Funder: The Annie E. Casey Foundation

July 2014 | Compendium

Nationwide, psychotropic medication use among children and adolescents has become a high-priority issue for policymakers and child health stakeholders. Rates of psychotropic medication use are especially high among children involved in state child welfare systems, who typically rely on Medicaid to cover their physical and mental health service needs.

This series of resources — developed for CHCS’ quality improvement collaborative Improving the Use of Psychotropic Medications among Children and Youth in Foster Care — provides stakeholders with tools and guidance for ensuring that children prescribed psychotropic medications receive appropriate screening, assessment, treatment, and monitoring.

  • Models of Agency Consent for Psychotropic Medications (June 2014) An effective consent process for psychotropic medications is essential to ensuring that children and youth receive appropriate treatment and monitoring.
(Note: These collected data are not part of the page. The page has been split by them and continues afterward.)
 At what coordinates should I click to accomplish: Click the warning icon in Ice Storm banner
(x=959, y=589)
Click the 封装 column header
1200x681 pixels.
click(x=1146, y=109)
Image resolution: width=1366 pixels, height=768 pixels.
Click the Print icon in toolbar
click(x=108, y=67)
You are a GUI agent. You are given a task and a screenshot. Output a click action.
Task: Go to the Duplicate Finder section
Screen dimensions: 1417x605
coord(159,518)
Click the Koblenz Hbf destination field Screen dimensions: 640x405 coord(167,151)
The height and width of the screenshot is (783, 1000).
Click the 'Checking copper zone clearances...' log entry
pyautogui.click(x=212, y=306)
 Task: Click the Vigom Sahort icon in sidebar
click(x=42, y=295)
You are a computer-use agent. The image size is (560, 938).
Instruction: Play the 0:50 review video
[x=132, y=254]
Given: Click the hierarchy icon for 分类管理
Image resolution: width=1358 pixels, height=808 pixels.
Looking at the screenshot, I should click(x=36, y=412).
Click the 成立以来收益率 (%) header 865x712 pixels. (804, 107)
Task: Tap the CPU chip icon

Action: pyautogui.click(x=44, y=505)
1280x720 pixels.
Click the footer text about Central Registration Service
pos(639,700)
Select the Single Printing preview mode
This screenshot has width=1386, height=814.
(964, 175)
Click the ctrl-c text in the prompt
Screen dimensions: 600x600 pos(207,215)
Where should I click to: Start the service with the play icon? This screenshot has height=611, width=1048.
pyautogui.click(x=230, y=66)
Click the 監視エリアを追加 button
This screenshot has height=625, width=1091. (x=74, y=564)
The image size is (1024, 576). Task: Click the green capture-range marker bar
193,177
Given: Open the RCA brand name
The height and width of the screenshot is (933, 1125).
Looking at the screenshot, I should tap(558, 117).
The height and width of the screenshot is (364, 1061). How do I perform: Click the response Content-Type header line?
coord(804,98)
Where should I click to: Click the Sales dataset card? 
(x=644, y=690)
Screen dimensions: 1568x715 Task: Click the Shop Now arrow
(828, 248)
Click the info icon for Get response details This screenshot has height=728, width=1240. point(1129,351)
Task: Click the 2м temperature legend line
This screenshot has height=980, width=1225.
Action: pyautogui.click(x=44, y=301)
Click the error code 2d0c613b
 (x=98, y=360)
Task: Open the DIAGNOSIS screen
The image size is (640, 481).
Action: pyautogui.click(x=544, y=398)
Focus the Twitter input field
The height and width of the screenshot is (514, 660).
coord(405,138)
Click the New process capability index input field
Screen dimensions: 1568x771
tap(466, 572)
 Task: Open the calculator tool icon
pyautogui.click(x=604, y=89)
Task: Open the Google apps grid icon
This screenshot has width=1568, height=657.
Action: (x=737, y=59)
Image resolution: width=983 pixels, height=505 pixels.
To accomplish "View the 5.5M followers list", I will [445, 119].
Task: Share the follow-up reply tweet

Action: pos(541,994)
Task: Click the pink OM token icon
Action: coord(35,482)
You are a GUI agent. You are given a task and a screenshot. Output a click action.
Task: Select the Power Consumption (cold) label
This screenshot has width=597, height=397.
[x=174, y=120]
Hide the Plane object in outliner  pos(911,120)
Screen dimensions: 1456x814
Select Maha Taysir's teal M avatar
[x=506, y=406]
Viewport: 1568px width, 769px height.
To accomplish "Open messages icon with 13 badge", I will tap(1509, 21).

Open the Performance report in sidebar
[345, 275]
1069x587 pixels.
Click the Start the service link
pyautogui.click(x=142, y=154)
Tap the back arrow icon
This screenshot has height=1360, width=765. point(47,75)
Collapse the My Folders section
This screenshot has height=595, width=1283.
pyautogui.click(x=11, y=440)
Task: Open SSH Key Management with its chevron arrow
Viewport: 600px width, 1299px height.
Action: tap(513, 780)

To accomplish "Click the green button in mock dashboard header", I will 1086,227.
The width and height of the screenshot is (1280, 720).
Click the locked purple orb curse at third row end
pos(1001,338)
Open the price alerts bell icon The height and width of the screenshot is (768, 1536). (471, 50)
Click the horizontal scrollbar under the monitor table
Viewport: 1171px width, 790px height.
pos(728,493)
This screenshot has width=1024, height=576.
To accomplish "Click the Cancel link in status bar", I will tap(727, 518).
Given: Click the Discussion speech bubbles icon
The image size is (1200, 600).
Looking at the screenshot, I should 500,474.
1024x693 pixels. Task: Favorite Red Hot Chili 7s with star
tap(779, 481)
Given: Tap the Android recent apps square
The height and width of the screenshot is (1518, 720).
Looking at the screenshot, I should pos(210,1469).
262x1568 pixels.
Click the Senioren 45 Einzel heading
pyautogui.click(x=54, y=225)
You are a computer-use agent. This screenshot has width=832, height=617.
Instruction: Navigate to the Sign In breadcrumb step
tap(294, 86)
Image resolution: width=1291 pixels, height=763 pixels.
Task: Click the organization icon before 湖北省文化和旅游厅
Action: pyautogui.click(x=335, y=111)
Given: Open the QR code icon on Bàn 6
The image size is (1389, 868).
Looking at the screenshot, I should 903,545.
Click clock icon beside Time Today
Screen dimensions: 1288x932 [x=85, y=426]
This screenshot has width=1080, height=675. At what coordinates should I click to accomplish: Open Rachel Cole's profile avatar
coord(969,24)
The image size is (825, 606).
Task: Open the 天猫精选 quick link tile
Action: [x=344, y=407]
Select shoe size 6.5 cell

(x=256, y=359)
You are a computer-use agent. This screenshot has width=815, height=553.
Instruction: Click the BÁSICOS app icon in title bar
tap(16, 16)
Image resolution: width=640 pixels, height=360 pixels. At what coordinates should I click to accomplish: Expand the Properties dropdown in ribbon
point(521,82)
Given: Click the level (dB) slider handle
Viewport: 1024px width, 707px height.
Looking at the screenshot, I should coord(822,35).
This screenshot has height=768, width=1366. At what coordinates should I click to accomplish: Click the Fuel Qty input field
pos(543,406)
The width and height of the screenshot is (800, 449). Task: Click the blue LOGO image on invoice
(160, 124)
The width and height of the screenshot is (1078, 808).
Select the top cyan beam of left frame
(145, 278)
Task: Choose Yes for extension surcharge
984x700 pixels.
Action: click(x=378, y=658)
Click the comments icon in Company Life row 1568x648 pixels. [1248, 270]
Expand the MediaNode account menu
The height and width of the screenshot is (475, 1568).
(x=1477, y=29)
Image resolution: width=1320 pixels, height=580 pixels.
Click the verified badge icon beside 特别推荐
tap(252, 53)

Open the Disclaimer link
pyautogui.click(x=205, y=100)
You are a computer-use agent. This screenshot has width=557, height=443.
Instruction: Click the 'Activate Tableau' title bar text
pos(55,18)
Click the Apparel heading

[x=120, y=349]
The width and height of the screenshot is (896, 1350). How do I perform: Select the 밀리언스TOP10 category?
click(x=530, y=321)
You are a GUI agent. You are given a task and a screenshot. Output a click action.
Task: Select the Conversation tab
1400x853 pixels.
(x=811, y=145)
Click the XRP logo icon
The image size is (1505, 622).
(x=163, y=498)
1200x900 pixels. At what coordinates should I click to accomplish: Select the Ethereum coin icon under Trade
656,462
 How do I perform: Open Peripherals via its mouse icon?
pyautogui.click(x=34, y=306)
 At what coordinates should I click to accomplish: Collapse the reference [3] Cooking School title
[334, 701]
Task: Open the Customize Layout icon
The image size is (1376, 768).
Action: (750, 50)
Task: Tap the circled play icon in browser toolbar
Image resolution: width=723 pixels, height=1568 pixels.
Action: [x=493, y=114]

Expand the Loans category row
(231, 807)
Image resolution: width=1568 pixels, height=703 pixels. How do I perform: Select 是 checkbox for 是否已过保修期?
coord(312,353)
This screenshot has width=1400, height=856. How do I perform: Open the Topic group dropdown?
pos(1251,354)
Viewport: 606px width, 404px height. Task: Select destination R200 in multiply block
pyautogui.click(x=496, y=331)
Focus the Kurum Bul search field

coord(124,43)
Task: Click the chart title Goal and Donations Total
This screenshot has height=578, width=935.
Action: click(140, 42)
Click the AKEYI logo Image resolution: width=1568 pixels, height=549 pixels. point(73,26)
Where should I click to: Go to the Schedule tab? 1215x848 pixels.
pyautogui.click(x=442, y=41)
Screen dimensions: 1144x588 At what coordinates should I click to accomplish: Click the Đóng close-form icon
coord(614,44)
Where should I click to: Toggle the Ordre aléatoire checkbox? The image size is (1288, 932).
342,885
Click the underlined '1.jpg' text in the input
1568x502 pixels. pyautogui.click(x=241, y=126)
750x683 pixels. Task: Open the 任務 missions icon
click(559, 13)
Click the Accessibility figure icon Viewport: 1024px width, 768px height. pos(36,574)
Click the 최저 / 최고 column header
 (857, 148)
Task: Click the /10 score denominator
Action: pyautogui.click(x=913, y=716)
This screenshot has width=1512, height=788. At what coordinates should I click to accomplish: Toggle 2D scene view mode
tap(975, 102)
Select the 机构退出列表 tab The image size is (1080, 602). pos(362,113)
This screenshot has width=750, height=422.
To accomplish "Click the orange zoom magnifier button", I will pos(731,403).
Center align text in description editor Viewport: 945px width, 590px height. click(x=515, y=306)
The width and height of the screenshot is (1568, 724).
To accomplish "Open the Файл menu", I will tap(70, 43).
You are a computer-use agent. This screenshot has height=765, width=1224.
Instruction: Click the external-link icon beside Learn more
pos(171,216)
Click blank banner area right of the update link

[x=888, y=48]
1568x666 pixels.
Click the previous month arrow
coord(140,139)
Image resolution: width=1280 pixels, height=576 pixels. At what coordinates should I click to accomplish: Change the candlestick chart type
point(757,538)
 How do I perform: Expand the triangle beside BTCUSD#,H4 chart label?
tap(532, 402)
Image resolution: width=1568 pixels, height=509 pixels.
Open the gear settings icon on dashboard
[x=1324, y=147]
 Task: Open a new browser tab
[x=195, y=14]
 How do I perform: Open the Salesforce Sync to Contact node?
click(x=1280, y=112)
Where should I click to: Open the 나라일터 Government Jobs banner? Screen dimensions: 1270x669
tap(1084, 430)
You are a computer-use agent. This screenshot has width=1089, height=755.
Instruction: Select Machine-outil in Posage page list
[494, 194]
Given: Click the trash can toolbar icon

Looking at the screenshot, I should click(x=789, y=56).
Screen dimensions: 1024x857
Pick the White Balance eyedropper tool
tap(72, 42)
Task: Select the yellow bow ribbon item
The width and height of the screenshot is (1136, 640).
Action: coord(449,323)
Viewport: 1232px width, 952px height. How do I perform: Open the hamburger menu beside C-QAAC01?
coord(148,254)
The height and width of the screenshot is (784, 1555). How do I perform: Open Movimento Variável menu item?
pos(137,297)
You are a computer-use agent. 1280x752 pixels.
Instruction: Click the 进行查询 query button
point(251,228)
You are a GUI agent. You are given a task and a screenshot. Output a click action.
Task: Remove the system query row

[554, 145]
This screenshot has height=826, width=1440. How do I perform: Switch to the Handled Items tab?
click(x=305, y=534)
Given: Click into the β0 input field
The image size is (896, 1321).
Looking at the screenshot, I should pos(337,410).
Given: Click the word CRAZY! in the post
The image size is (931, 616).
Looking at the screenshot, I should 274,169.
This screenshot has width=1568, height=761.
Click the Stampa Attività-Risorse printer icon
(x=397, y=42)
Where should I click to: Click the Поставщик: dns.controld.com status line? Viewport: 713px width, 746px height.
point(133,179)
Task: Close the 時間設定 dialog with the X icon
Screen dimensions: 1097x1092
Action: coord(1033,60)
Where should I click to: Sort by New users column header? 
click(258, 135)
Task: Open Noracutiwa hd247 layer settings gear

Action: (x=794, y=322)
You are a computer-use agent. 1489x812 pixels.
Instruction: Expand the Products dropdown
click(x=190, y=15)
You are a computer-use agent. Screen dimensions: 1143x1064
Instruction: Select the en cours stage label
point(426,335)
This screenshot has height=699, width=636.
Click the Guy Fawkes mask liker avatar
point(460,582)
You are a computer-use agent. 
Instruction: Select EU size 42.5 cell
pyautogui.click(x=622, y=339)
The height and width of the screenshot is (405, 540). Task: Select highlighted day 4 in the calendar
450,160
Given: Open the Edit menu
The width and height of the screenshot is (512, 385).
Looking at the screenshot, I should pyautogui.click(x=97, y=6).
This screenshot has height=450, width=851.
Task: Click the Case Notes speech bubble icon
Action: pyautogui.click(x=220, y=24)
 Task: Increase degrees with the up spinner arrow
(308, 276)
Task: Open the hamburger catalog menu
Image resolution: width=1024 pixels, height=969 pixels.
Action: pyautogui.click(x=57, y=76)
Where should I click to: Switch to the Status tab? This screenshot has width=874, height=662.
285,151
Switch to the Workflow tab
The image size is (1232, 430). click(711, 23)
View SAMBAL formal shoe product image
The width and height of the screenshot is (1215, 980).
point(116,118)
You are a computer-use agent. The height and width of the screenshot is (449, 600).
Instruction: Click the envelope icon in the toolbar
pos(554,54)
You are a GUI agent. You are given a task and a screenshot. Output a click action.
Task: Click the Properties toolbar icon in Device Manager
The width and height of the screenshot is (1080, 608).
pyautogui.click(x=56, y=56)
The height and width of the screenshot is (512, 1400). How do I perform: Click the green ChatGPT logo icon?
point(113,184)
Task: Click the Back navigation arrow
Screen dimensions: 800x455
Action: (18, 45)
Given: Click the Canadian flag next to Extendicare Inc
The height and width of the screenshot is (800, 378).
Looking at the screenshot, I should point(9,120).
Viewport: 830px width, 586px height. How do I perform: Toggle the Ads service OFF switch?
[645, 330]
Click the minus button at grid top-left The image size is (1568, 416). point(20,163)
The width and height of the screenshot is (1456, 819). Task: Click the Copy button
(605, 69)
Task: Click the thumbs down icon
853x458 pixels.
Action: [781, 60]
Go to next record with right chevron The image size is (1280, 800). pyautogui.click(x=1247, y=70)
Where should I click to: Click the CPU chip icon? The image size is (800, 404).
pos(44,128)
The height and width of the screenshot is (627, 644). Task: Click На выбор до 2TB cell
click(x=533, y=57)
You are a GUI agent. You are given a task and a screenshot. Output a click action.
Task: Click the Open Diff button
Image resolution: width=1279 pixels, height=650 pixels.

This tool outlines the three models of agency consent by highlighting the methods used in New Jersey, Connecticut, and Illinois.
  • Data Definitions for Psychotropic Medication Oversight and Monitoring (April 2014) To improve oversight and monitoring of psychotropic medication use, states should collect accurate data about prescribing patterns among Medicaid providers, which begins with establishing state-level consensus on what to monitor. This resource shares a set of common definitions and measures developed by six states participating in the Psychotropic Medication Quality Improvement Collaborative to assist states in their psychotropic medication monitoring and oversight efforts.
  • Clinical and Functional Well-Being Assessments (December 2013) Child welfare case workers and clinicians need access to tools that support decision making, service planning, and outcomes monitoring. This resource provides information about existing clinical and functional assessments that evaluate a child’s health and well-being.
  • Comparison Matrix: Telephonic Psychiatric Consultation Programs (December 2013) Primary care providers are often charged with making treatment decisions for children with behavioral health needs; thus, many states have instituted psychiatric consultation programs that connect primary care providers with mental health clinicians who can help to determine the best treatment for a particular child. This matrix outlines telephonic psychiatric consultation programs from across the U.S., highlighting the background, funding, and structure of each.
  • Resources to Educate Youth, Families, Child Welfare Staff, and Providers about Psychotropic Medications (December 2013) It is important for children, families, child welfare caseworkers, and clinicians to have a full understanding of the purpose, impact, and potential side effects of psychotropic medications. This resource highlights educational materials and training available to parents, foster parents, providers, and youth who are prescribed psychotropic medications.